**Text extract:**
Again, I am buying 'Oriental' stuff and getting a three year unconditional warranty which is better than I can get elsewhere. I 'm running a trio of cars in the UK, a Mercedes Sports, an Audi A4 Avant S line and Skoda Monte Carlo but the little Spanish registered Hyundai is nearly as good-- and a lot cheaper. the body work is better than one Mercedes that needed 2 new wings, 2 doors, a new tailgate and 4 alloy wheels- and then the engine blew up. My son's S Class Estate has just come in from France- and has 'a pool of 'oil' underneath.  So he's running his little Lotus!

So stick welders? I'd do what I did years ago and fit a carbon arc thing- and braze our little workshop  'hobby' items. If we are 'hobby' engineers and I think that we are- if others are not, then doing something like what I have suggested is cold, economic sense.

Meantime

Enjoy the Year of the Goat.

**Information shown:**
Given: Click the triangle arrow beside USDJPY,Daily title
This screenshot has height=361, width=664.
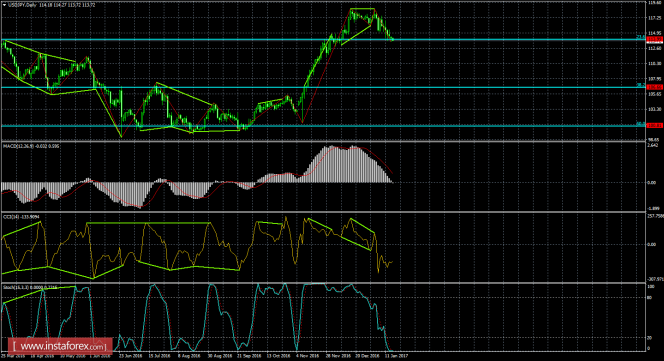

**Tasks for this exercise:**
[1] Summarize the forum post about cars and welding in two sentences.
[2] Extend the forum post about cars and welding past its final line.

**Final answers:**
[1] The writer buys 'Oriental' goods that come with a three-year unconditional warranty and finds a cheap Spanish-registered Hyundai nearly as good as the Mercedes, Audi and Skoda they run in the UK. On stick welders, the writer would fit a carbon arc attachment to braze small workshop hobby items, calling that cold, economic sense for hobby engineers.

[2]
Norman


----------



## gus (Feb 23, 2015)

goldstar31 said:


> Gus,
> Kung Hay Fat Chow
> I think that both Aldi and Lidl( two large German supermarket chains in Europe and UK) are selling these for about £30. They do work - and I got a rather nice leather apron from the accessory kit when nobody wanted them and the price dropped.
> 
> ...



Gong Xi Fa Cai( in PutongHua).
Thanks for the feed back. The M.I.C. Stick welders are cheapy and nasty but they do work for a good while. At least they don't trip the mains or the neighbourhood sub-station. Plan to build another RT with Divider Plate to cut gears for the Howell V-2 timing gears. Little bit of welding required.
Having a dry spell now and fishing will be good.


----------



## goldstar31 (Feb 23, 2015)

Hi Gus,
           Agreed as the price of quarter tank of gas/diesel, what you say makes sound sense.

Mind you, all this fancy making of a rotary table and all its fiddle faddle, you can do much the same with a school child's plastic protractor. Not as interesting or noteworthy but I bought an old surface grinder and that was what came with it. On the same topic, there is a Goniostat from the Society of Ornamental Turners to do lathe tools-- and that is part of the design!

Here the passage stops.